When the DMA’s Association for Interactive Marketing releases its long-awaited e-mail best practices document this month, it will be missing a crucial element: a definition of spam, said a source who helped draft the recommendations.

The news comes amid charges that the DMA is trying to water down the definition of spam. Crafted by AIM’s Council for Responsible E-mail and sent to the Direct Marketing Association for approval, the document is expected to come out in the next two weeks.

The document is an effort to help e-mail marketers navigate sensitive issues. However, with spam having become a media and legislative obsession in recent months, the document’s content will become critical as legislators and others eye it for evidence that DMA members can police themselves.

In a June draft obtained by DM News, the document “E-mail Delivery Best Practices for Marketers and List Owners” had a definition highlighted in a box: “Definition of Unsolicited Commercial E-mail (Spam) – The act of sending unsolicited bulk commercial e-mails to an individual’s e-mail address without having an existing or prior business/personal relationship or ob-taining consent/permission.”

However, the DMA had that passage deleted before it would approve the document, said the source, who requested anonymity.

“We felt it very important to define what spam is because the document deals a lot with avoiding tactics that create spam,” said the source, who added that there were multiple drafts of the document created in June. “The first thing the DMA came back with was they crossed out the definition. They said it was too broad.”

At press time, the DMA had not returned calls for comment.

The DMA contends that spam is fraudulent unsolicited bulk e-mail, and the organization has been lobbying hard to ensure that any federal legislation crafted to fight spam takes aim at senders of fraudulent pitches and ostensibly not its members.

Most everyone else in the spam debates would define the word more in line with what was in the CRE’s best practices document. But the word spam has such negative connotations that the DMA wants to distance its members from it.

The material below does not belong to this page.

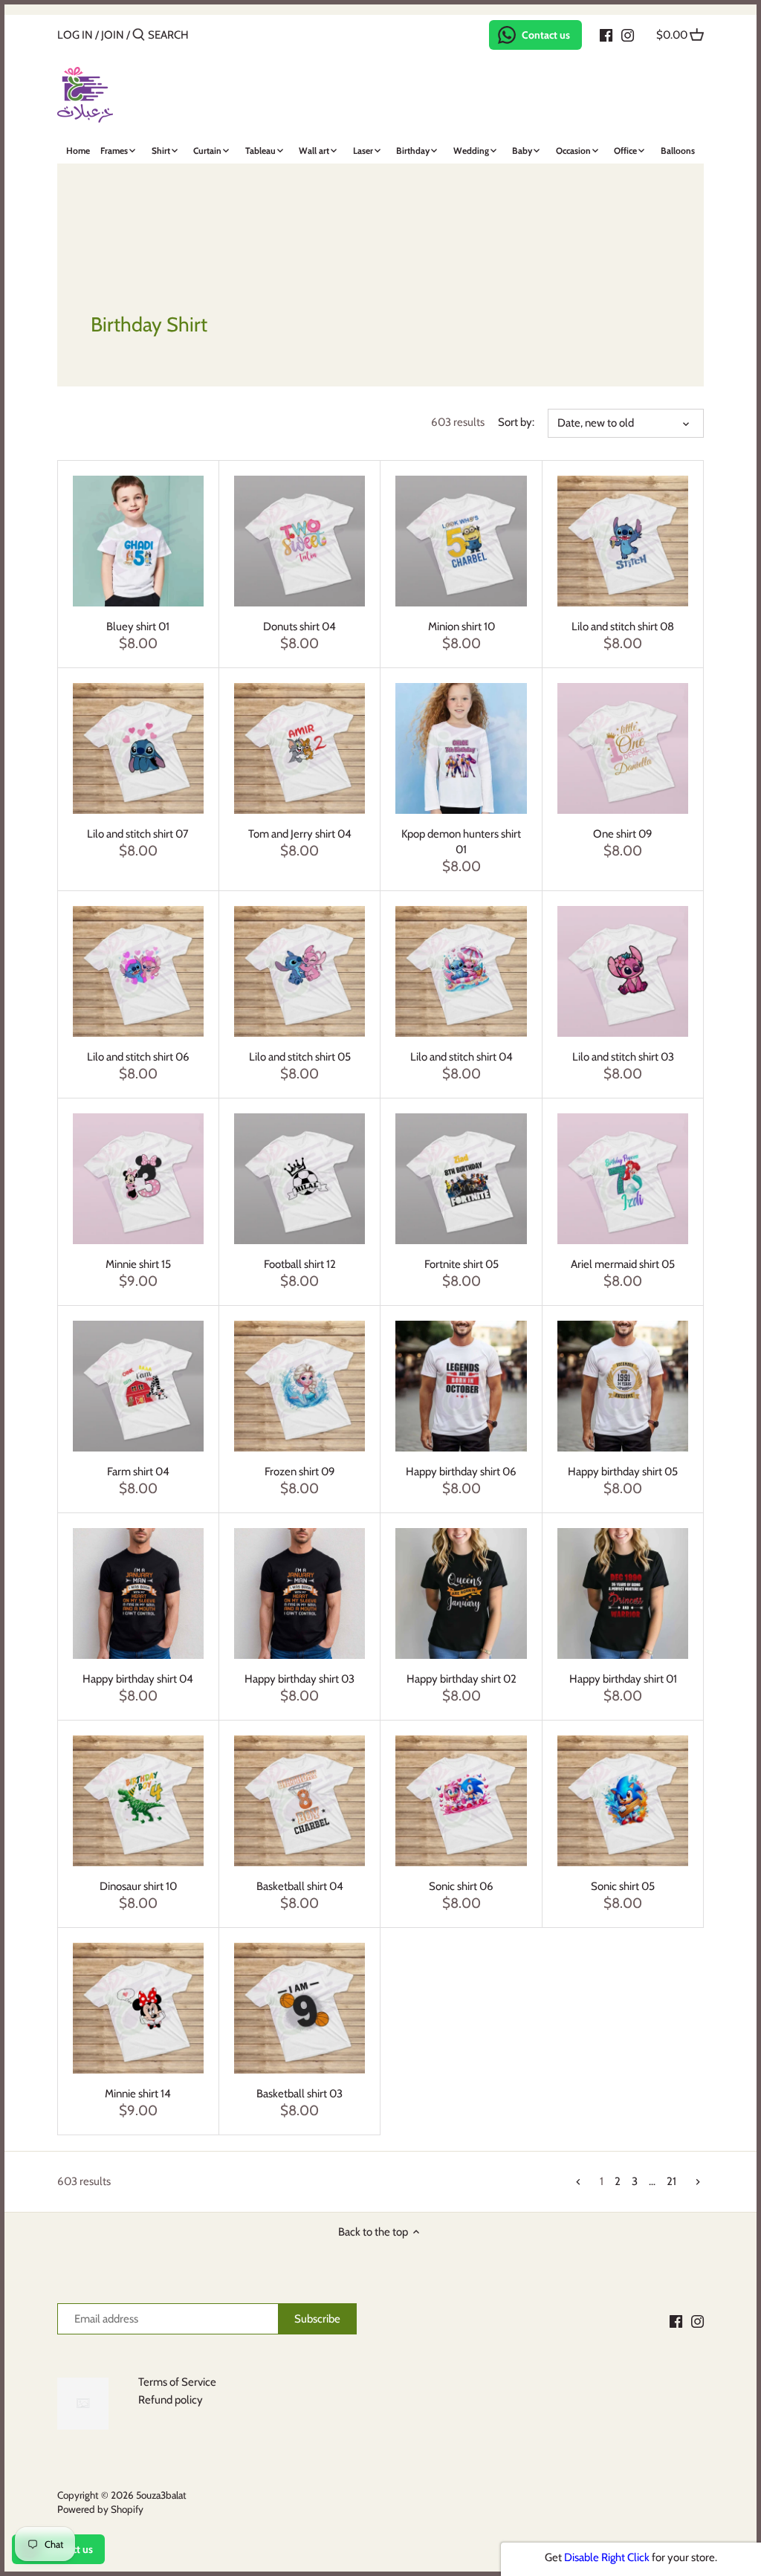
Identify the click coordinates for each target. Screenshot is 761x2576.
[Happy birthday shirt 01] (622, 1593)
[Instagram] (627, 34)
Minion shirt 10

“We consider spam anything that’s bulk and that lies about either the identity of the sender, the offer or the ability to opt yourself out,” Louis Mastria, director of public and international affairs at the DMA, said in an interview on the subject several weeks ago. “There’s a qualitative and quantitative difference between that and sending me, ‘Hey, there’s a last-minute sale on fares to Puerto Rico this weekend. Do you want to go?’ “

Defining spam simply as unsolicited bulk commercial e-mail “doesn’t take into account the fact that e-mail and the Internet can in fact be an engine of commerce, and, if done responsibly, that doesn’t mean that people’s e-mail boxes are going to get cluttered up,” he said.

This common definition “also presumes that everybody knows everything about every possible offering out there in the world,” Mastria said. “The valuable role that advertising plays in the economy is that it lets people know about new products and services. If you take a strict opt-in approach, how does a new entrant to the market come along?”

Meanwhile, the source who said the DMA had the definition of spam deleted also said the DMA changed several recommendations in the CRE document from “must dos” to “should dos.” The changes were made “to set a lower bar,” the source said, and the DMA wanted the term spam “intentionally used without defining it so it remains vague.”

Also, the DMA has never endorsed permission-based e-mail marketing. This is because some DMA members and influential board members think that endorsing opt-in e-mail would be a “slippery slope” leading to calls for the demise of opt-out direct mail prospecting. Notably, however, the best practices draft defines permission. This would be the first time the DMA or an affiliate defined the term in relation to e-mail. The June draft contained the following:

“Forms of Consent/Permission include:

Affirmative Consent:

· Double Opt-in: A user has elected to receive e-mail newsletters or standalone commercial messages. A confirmation e-mail is then sent to the user to which he/she must reply (either by replying to the message or clicking on a URL contained within) before the list owner may add them to their list.

· Confirmed Opt-in: A user has elected to receive e-mail newsletters or standalone commercial messages. A confirmation e-mail is sent but user is not required to take further action in order to be included on the list. The confirmation e-mail includes the option to “Unsubscribe,” “Opt-Out” or cancel the subscription.

· Opt-in: A user has actively elected to receive e-mail newsletters or standalone commercial messages by checking an opt-in box. No confirmation e-mail is sent and user is not required to take further action to be included on the list.


· Opt-out: A user must request not to be included on an e-mail list at the point of collection (by unchecking a pre-check opt-in box) or with subsequent communications.”

Many direct marketers throw these terms around, but to date no consensus exists on their meanings.